Leslie believes that city plans need to be in implementation, not sitting on shelves. She does not believe that the answer to unmet goals is to promulgate new, more ambitious goals without first addressing why the city fell short of its previous goals. In 2018, 2019 and 2020 the city was featured on the “A List” of top-performing climate action cities by the international organization CDP, but it has since fallen off that list – now behind cities such as Atlanta, Baltimore, Columbus and Phoenix. In its 2022 report to CDP, Denver did not even report its current progress towards many of its climate and energy goals. Denver is already far behind on meeting its goal to have 30% of light-duty vehicles be electric by 2030; a recent report said that 10% is more likely. Falling so far behind is not acceptable. Denver has one of the best-funded city climate programs in the country, but spending a lot does not guarantee succeeding a lot. As mayor, Leslie will insist on frequent, accurate and public assessments of the city’s progress on its climate and sustainability goals. She will direct a final accounting of Denver’s performance on its 2020 sustainability goals and a full assessment of whether Denver is or is not on track to meet its ambitious climate goals. If previous goals were missed and progress on future goals is not where it should be, she will analyze why these shortcomings have occurred and will adjust city strategies and tactics accordingly. Denver residents have been extremely generous in providing funding for city climate and sustainability programs. Leslie wants to ensure that they are getting the maximum return for their generosity.
As noted above, Denver cannot solve regional air pollution or international climate change alone. It needs allies, but it cannot ask more from its allies than what it is doing itself. Denver needs to be both a leader and a partner in the struggle against air pollution and rapid climate change. How we expand Denver’s role as an environmental and climate leader is described above. As mayor, Leslie Herod will leverage that leadership by reaching out to neighboring communities near and far, urging them to match our efforts step for step. In Colorado we will join with other communities to demand that the General Assembly give us the tools we need to succeed. We will do the same at the national and international levels. We can only reach the pollution and greenhouse gas reductions we need through robust alliances.

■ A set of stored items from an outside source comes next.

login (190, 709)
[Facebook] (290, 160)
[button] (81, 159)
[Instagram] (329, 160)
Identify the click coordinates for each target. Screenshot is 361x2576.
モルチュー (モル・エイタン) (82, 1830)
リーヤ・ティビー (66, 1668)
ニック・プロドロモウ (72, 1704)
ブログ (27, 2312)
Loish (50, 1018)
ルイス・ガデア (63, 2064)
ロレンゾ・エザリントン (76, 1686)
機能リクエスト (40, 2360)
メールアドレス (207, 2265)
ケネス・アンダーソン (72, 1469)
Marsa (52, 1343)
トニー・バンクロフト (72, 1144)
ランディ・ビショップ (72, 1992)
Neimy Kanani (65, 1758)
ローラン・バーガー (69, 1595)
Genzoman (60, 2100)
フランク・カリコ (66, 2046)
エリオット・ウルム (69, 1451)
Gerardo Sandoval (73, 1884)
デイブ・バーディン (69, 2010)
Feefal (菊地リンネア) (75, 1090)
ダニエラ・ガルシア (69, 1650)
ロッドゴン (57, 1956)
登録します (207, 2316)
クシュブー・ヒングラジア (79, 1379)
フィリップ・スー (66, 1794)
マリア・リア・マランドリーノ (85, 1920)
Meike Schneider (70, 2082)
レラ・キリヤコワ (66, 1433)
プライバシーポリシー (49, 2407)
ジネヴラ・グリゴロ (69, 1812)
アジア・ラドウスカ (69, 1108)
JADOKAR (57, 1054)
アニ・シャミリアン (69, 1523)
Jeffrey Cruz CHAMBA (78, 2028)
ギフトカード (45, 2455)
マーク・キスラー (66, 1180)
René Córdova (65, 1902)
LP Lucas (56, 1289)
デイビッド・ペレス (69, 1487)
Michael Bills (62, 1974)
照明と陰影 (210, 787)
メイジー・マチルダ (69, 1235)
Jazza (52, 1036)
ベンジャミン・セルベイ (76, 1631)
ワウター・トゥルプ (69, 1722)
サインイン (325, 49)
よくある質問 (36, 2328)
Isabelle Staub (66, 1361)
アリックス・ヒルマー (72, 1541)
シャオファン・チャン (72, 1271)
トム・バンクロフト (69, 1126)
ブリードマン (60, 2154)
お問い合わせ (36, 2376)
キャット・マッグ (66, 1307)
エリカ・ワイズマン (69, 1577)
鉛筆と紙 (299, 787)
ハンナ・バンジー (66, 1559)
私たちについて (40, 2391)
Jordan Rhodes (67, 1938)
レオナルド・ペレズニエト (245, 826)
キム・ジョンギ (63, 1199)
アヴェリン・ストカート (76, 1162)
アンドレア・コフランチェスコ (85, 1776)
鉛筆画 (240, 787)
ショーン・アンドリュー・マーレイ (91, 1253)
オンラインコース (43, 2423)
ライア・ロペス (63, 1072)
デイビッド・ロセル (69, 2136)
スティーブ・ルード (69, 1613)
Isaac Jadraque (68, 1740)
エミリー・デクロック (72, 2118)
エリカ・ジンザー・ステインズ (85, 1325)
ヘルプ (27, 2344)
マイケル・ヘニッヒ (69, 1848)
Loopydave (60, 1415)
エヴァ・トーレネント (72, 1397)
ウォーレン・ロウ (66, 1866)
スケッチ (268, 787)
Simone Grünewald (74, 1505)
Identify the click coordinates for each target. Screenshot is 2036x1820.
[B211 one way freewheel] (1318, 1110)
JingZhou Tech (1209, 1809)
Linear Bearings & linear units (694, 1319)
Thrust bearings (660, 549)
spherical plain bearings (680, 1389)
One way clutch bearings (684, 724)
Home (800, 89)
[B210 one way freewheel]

The Denver Climate Office has done amazing work already, and Denver can expand on and invest in this work. Leslie will work with the Office to get more heat pumps, heat pump water heaters, solar panels, and more installed across the city. She will also approach the Office’s efforts through an equity lens by putting a greater emphasis on multi-family properties, getting landlords to implement these upgrades for tenants, rather than focusing only on single-family homes.